LITFASS

GOES

URBAN

ART

AM Hackeschen Markt lebt die idee weiter

Ernst Theodor Amandus Litfaß ist tot. Beigesetzt auf dem Dorotheenstädtischen Friedhof in Berlin-Mitte, ruht der „König der Reklame“ von einst. Seine Anschlags- oder Annonciersäulen sind uns geblieben. Werbeplakate kleiden deren Rundungen. Betörend rufen sie zu uns herüber – buhlen um Aufmerksamkeit und wollen uns ja doch nur ans Geld.

2019 verstummten die einst sonst so geschwätzigen Türme. Entblößt bis auf den nackten Beton oder mit einfarbigen Plakaten überklebt, standen sie auf wackligem Fundament. Grund dafür war der Wechsel bei den Außenwerbern. Die alten Säulen sollten ausgetauscht werden. Bis dahin war es untersagt, die Litfaßsäulen mit Werbeplakaten zu bekleben. Das weckte unser Interesse: Am 5. April 2019 begannen wir mit der Aktion Litfass Goes Urban Art und okkupierten mit einigen Künstlern 10 der freistehenden Litfaßsäulen entlang der Boxhagener Straße. Weitere Aktionen folgten. Parallel wurden Stimmen lauter, die ältesten Säulen zu erhalten. Heute sind mindestens 24 Litfaßsäulen im innerstädtischen Bereich Berlins unter Denkmalschutz gestellt. Die wahrscheinlich Älteste steht auf dem Hackeschen Markt und wurde um 1900 errichtet.

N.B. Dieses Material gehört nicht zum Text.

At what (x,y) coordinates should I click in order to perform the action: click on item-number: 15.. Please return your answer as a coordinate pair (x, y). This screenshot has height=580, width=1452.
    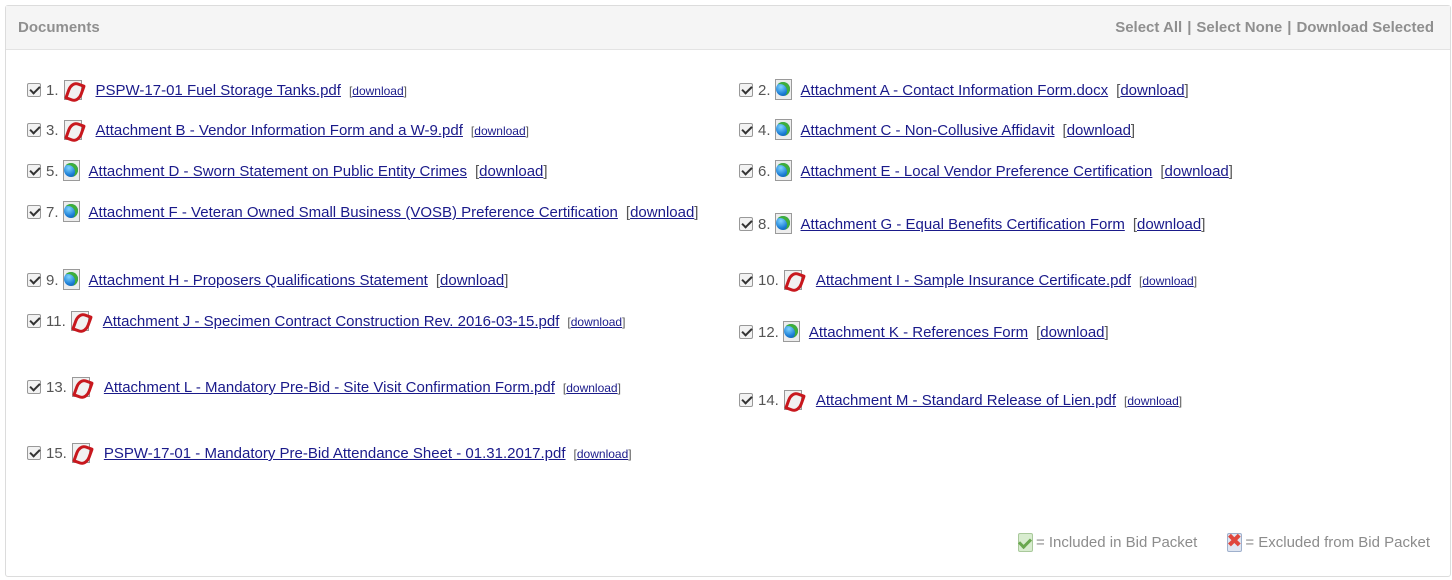
    Looking at the image, I should click on (56, 454).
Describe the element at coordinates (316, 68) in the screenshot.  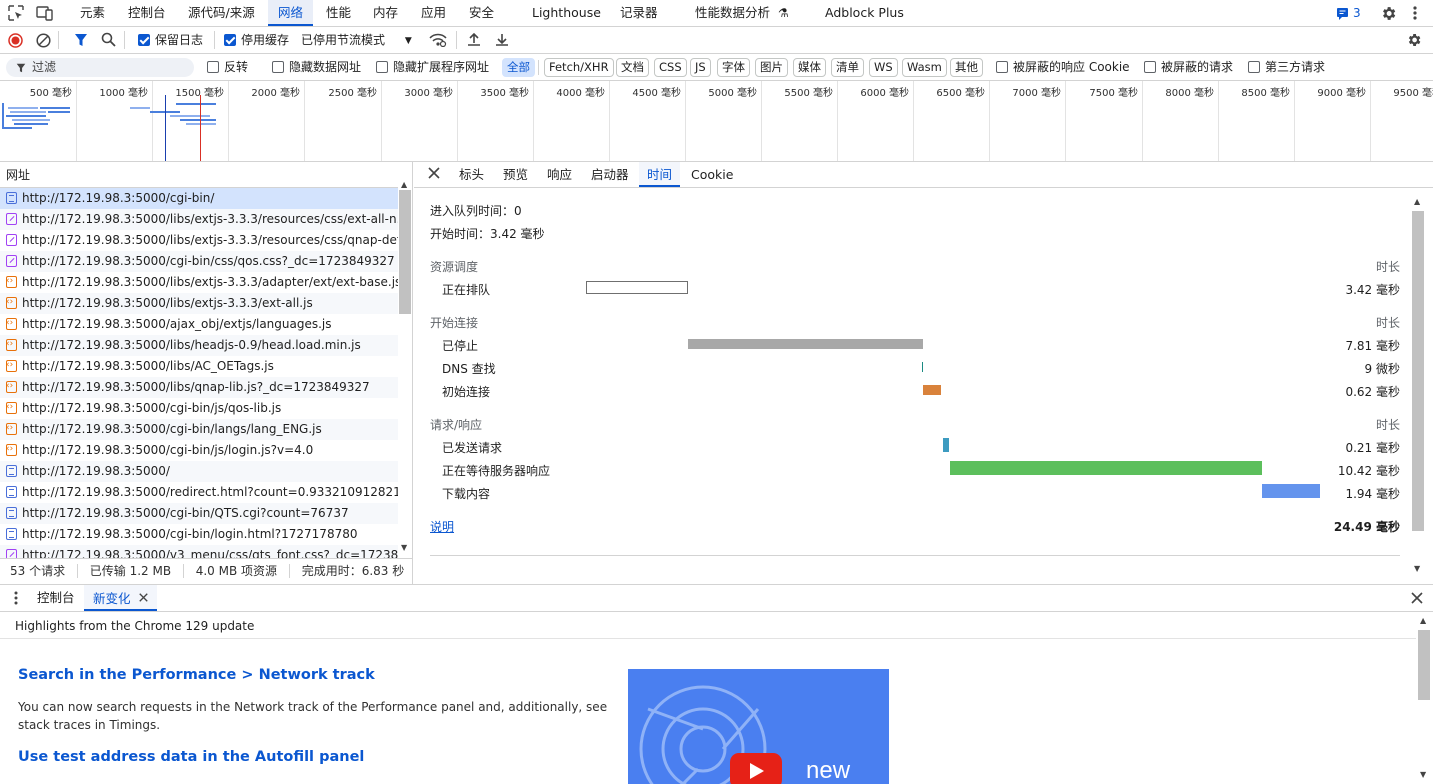
I see `hide-data-urls-checkbox: 隐藏数据网址` at that location.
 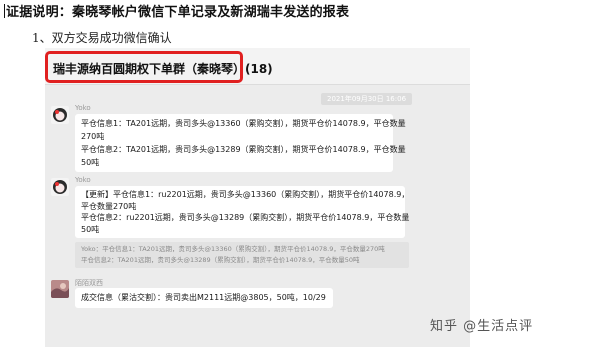 I want to click on zhihu-watermark: 知乎 @生活点评, so click(x=482, y=326).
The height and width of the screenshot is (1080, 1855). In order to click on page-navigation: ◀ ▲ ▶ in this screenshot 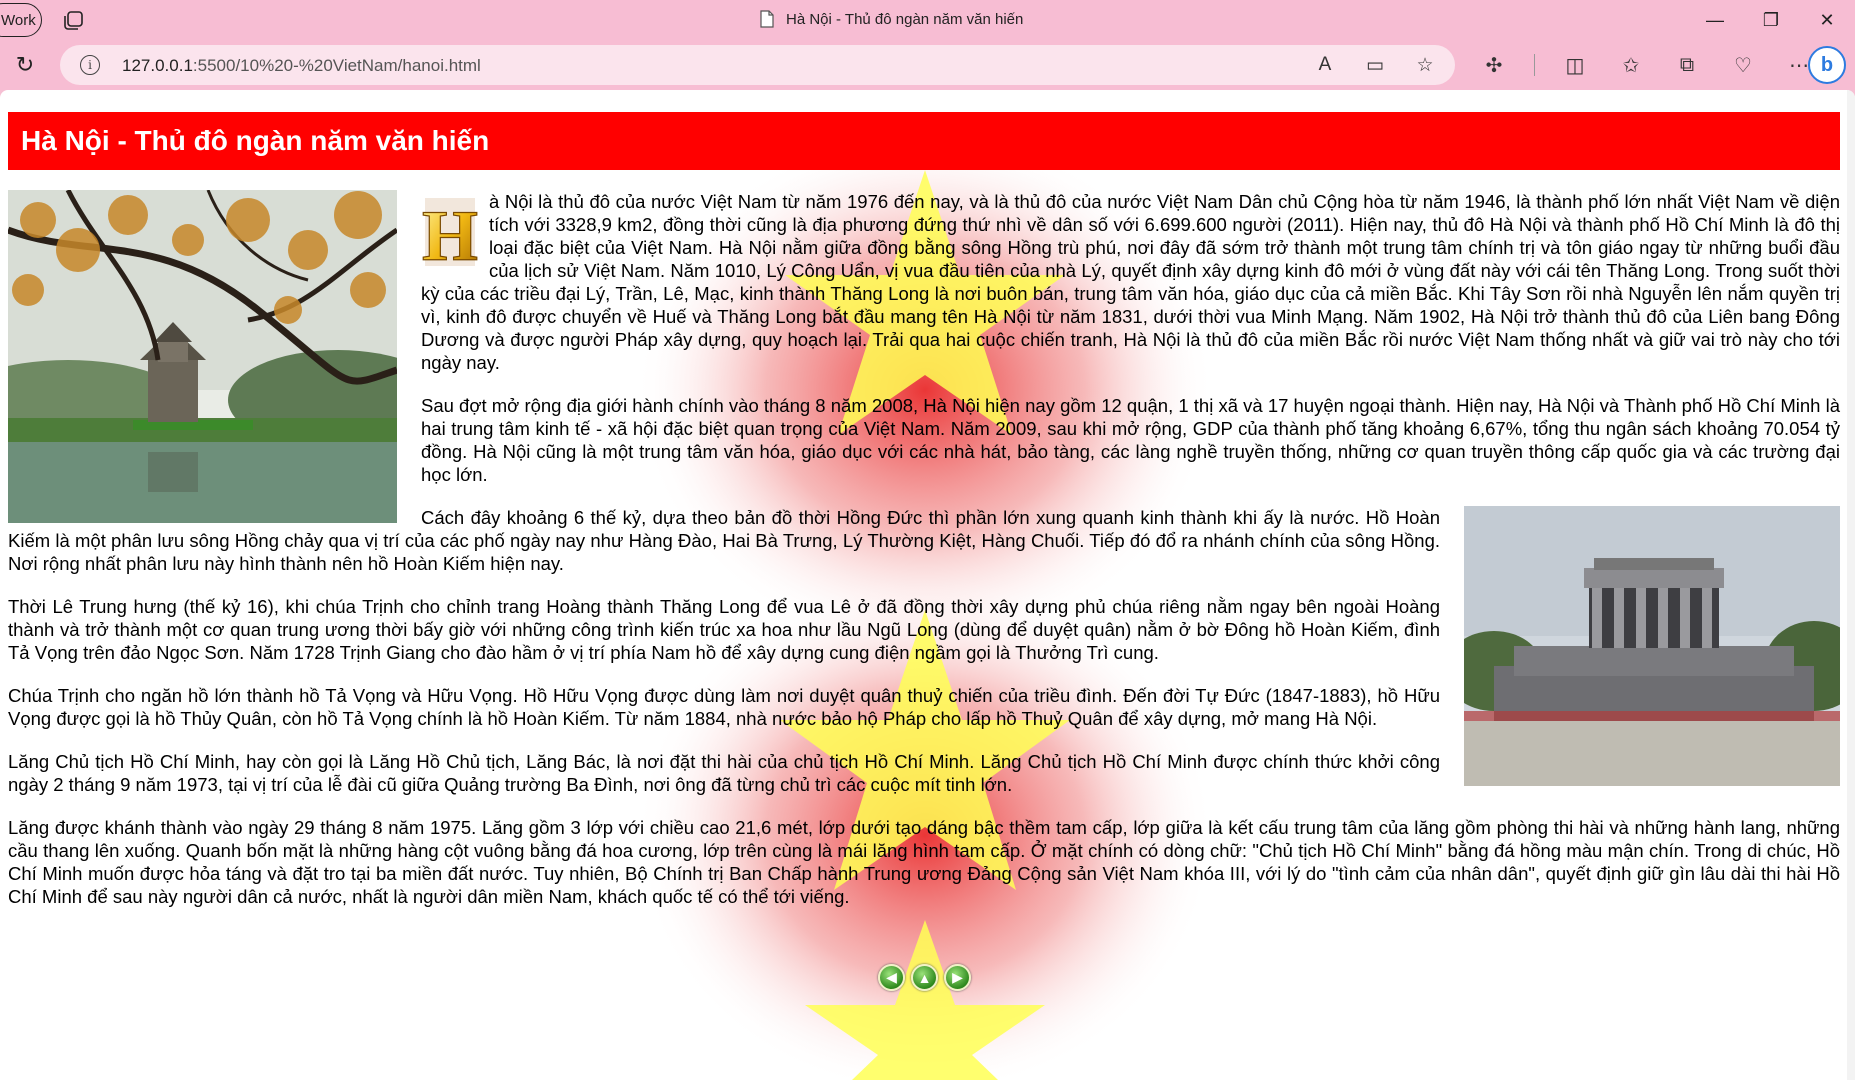, I will do `click(924, 978)`.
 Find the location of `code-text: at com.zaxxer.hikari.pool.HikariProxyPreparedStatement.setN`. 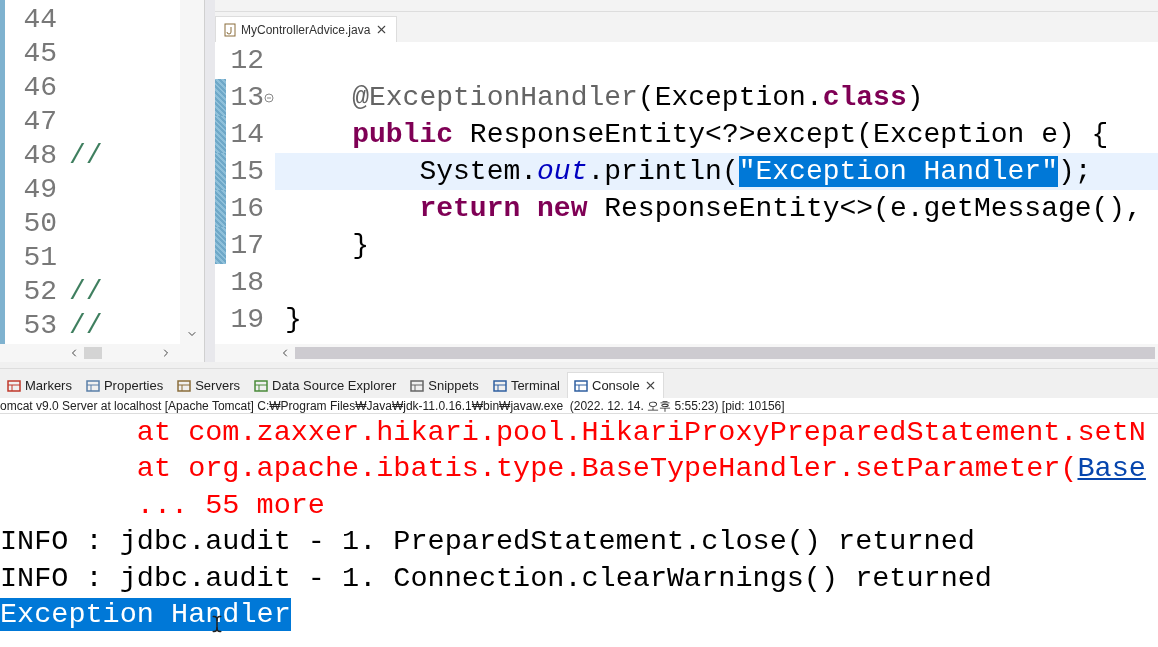

code-text: at com.zaxxer.hikari.pool.HikariProxyPreparedStatement.setN is located at coordinates (640, 432).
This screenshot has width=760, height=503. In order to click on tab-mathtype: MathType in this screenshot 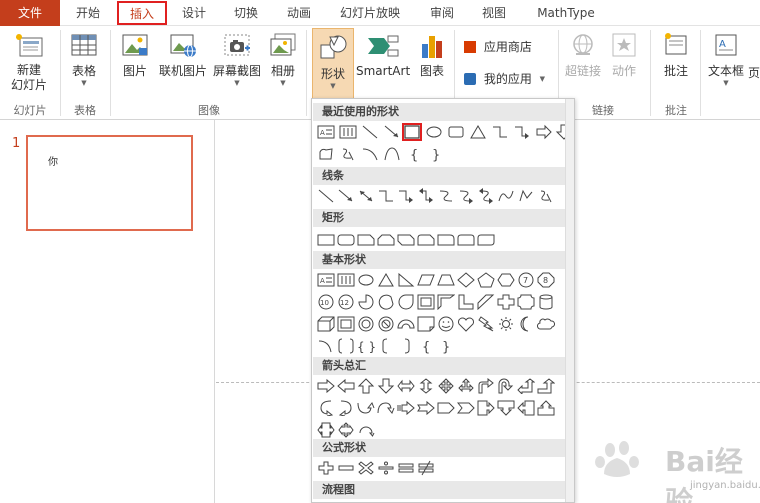, I will do `click(566, 13)`.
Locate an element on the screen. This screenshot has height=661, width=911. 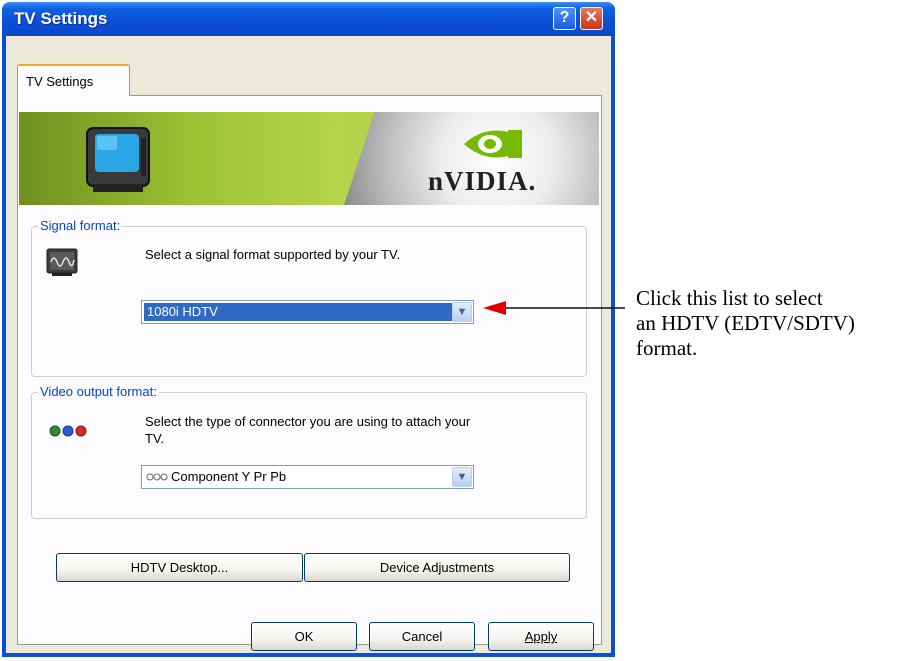
waveform-icon is located at coordinates (62, 262).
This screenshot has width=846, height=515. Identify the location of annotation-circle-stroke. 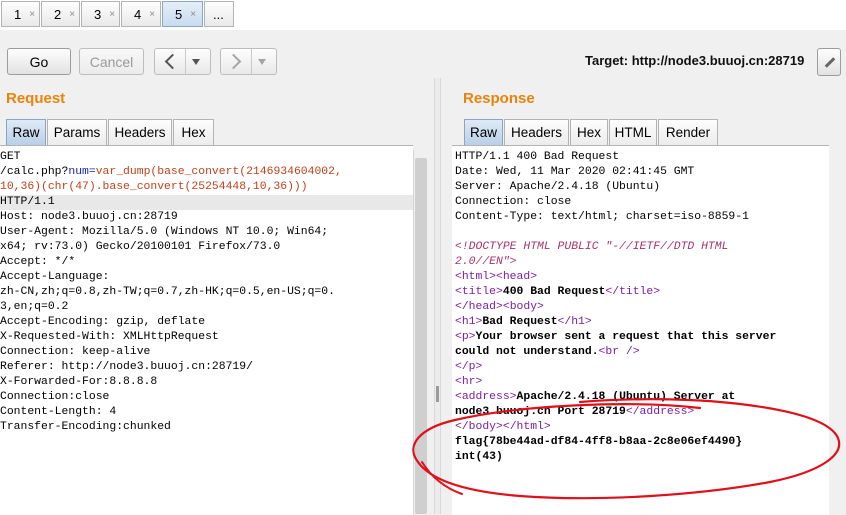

Wir von Litfass Goes Urban Art machen weiter und wollen mit euch die Säule auf dem Hackeschen Markt künstlerisch bespielen. Sie soll nicht länger ein Mannequin der Werbung sein. Geben wir ihr eine neue Gestalt, erklären wir sie zu einer Säule der Kunst. Sie soll sich verwandeln dürfen, durch euch mit uns, wie ein Chamäleon, das seine Farben und Muster wechselt. Machen wir diese historische Säule zu einer Berliner Grande Dame und geben ihr eine Bühne auf dem Hackeschen Markt.